Why did I love our dinner at this place so much? Could it be that The Dream Away Lodge is rumored to have been a brothel during the Depression years, which speaks of a rich history of satisfying and unburdening the cares of its clientele? Could it be that it’s so tucked away in the woods around Becket, Massachusetts that your GPS will not get you there — so that its current owner, Daniel Osman, refers to it as “Brigadoon” – a place that may exist only in a dream?
Jill and I dined there the other evening with three young and exuberantly attractive actors, who if you added up all their ages together would still be younger than me. And it didn’t matter — not at The Dream Away, where time has no sway.
Chef Amy Loveless’s menu is delightfully all over the place — as is the table setting — no plate, no fork, no spoon is like another.

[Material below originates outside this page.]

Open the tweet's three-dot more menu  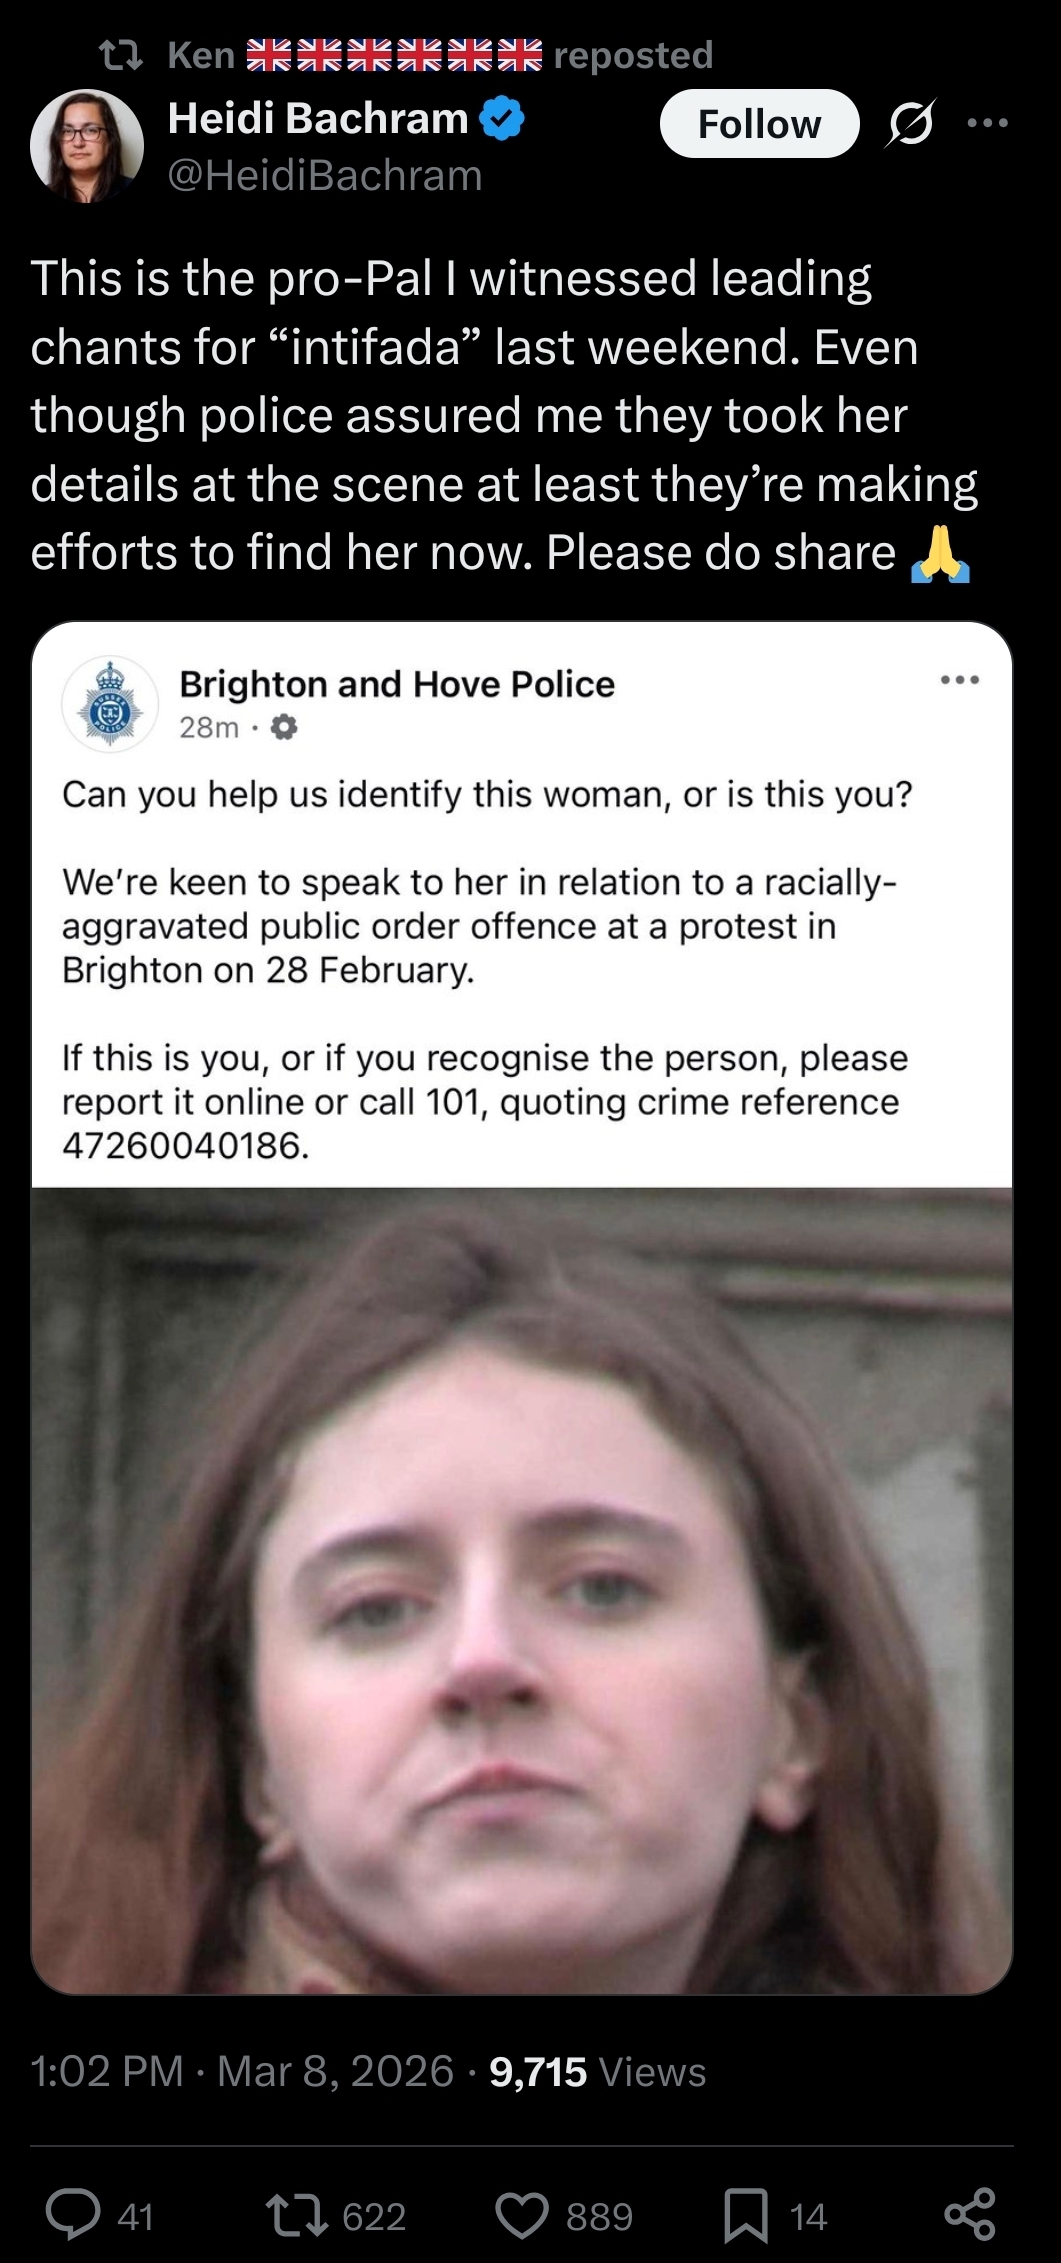(988, 123)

Thai Beef Salad; Korean Short Ribs; Moroccan Chicken; Armenian Grilled Lamb; Black Pepper Tofu and Sticky Rice; Grilled Vegetable Terrine with Quinoa Tabouleh and Olives; their self-proclaimed Famous Meat Loaf.

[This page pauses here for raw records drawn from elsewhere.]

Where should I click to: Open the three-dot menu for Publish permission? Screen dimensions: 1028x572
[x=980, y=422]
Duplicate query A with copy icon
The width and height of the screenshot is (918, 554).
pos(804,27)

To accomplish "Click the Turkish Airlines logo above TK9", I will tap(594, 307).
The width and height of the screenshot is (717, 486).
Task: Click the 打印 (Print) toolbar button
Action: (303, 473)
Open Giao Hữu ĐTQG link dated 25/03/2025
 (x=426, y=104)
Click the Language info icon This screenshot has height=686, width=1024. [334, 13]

And — just to underline the dreamlike quality of our experience — they offered a baked trout in lemon and dill. The play we’re doing at this very moment has a scene where my character comes home from fishing and asks Jill’s character to prepare his catch with her “famous lemon and dill.” Are we talking Woo-Woo or what?

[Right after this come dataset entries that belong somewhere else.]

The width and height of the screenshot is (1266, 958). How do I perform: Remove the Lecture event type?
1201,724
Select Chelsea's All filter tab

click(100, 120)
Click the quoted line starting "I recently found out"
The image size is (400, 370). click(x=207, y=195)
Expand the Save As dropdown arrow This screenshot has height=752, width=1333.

I asked the server about their burger — The Dream Away Burger.
Why would I go for a burger with all these scrumptious treats on offer? Because I’m a dedicated scientist and burgers are my field of inquiry.
“How’s the burger?” I asked.
“People say it’s the best in the Berkshires.”
I had to have it. Then she offered me the possibility of substituting the sirloin with a local beef with a high reputation for taste for two bucks more — and I went for that. I eschewed the bacon; I took a slice of tomato and a slice of onion.
It is a great burger. And I don’t throw that word around loosely — unless I’m drunk or stoned, in which case everything’s great. But right now in my cold-sober state I will say without compunction that this is a great burger. Not overly big; not underly small; juicy without the horrid addition of the ubiquitous “pink slime.” And full of taste. The taste is key. It’s very Neanderthal, the taste of perfectly cooked, well-aged, properly fed beef — a combo of charred flesh, blood and suet — the very elements that would make a Vegetarian take the pledge.
It makes me want to fly back to the Dream Away Lodge and order another.